Last week, ECB president Mario Draghi served up what is thought to be the Eurozone’s final rate cut for this cycle, taking the deposit rate to minus 0.40 per cent. At the same time, he slammed the door shut on an even deeper foray into negative rates. The euro’s haywire four cents move in one session on Thursday reflected changing market perceptions about interest rate differentials and fair value for the euro. Pimco’s head of portfolio management in Germany Andrew Bosomworth spelled it out for clients: “the ECB is focused on the domestic credit channel to kick-start growth rather than lowering the euro”.
While the jury is out on whether the euro will break parity with the greenback this year, any concerted lowering of the currency may be over and other central banks may follow suit. Neil Dwane of Allianz Global Investors acknowledged the possibility of a hiatus in currency warfare. “Maybe the two major economies that needed a weaker currency, Europe and Japan, have now got one and the G20 privately agreed we’re not going to compete for the available economic growth through currencies but through quality and innovation.”

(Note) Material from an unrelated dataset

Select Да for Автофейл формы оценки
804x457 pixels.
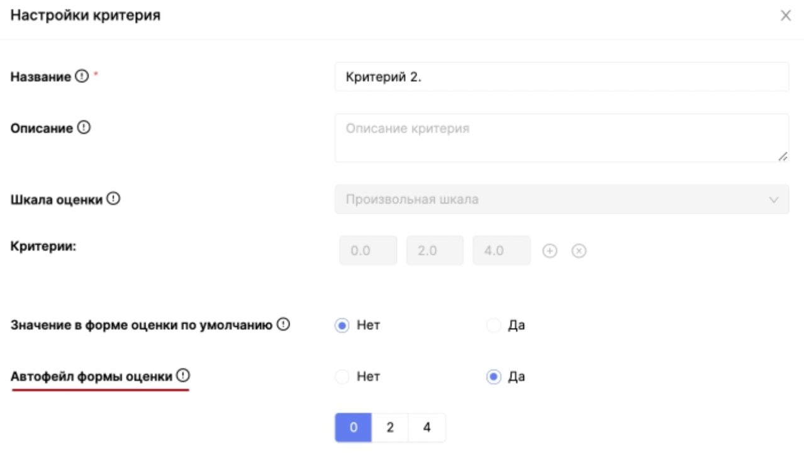click(x=494, y=377)
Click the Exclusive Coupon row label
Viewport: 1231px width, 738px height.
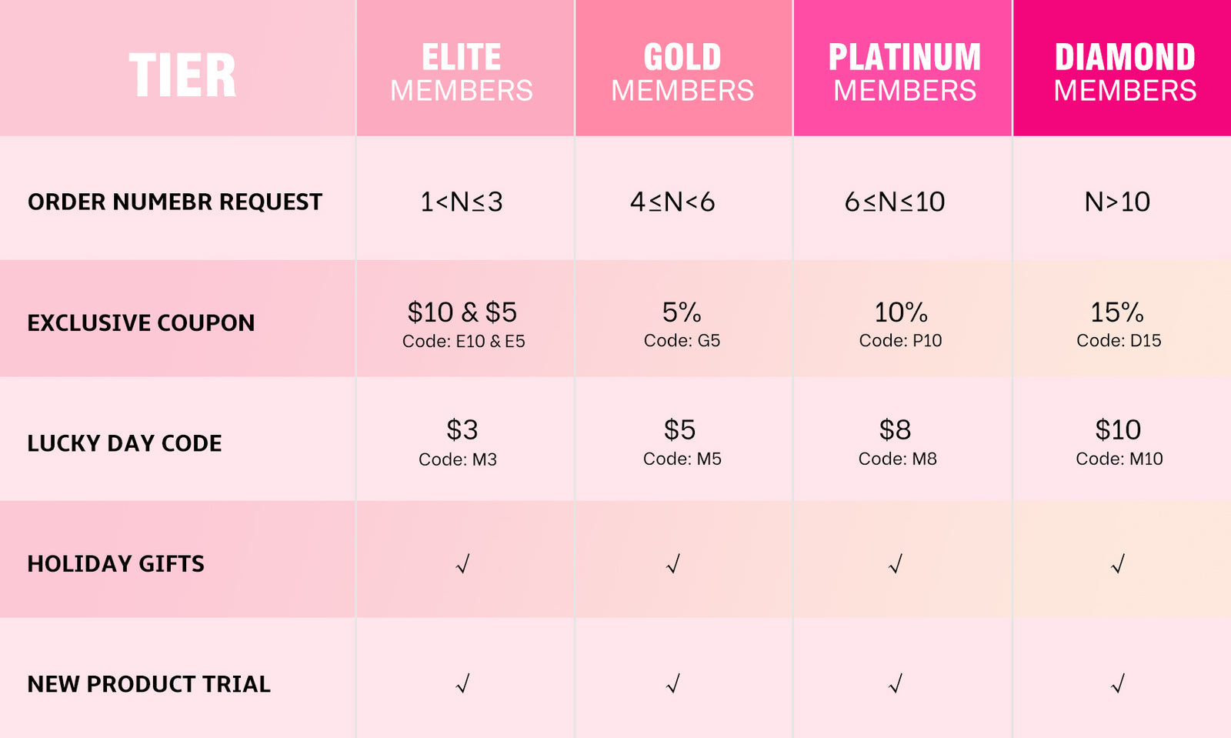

The Chinese, who are big fans of Draghi’s communication skills, may follow and hold off on further devaluation, despite huge bets by some hedge funds that the People’s Bank of China could lower the renminbi by 20 per cent or more this year. “We’ve been maintaining for some time the Chinese will not devalue,” said Dwane.
A lower euro has given a disappointing set of earnings some cover, as it has provided a tailwind for corporates earning revenue elsewhere and reporting in euros. Fund managers too may be left reviewing equity exposures if the euro stabilises or marks higher.
“The sectors that have performed well in European equities have been driven by translation effects on currency and an export driven model. Draghi is now focusing his actions on credit easing in the Eurozone fairly aggressively and that should boost domestic demand,” said Stephen Jones of Kames Capital. “You have to be careful about where you are positioned in the markets as the theme changes from currency manipulation to domestic demand.”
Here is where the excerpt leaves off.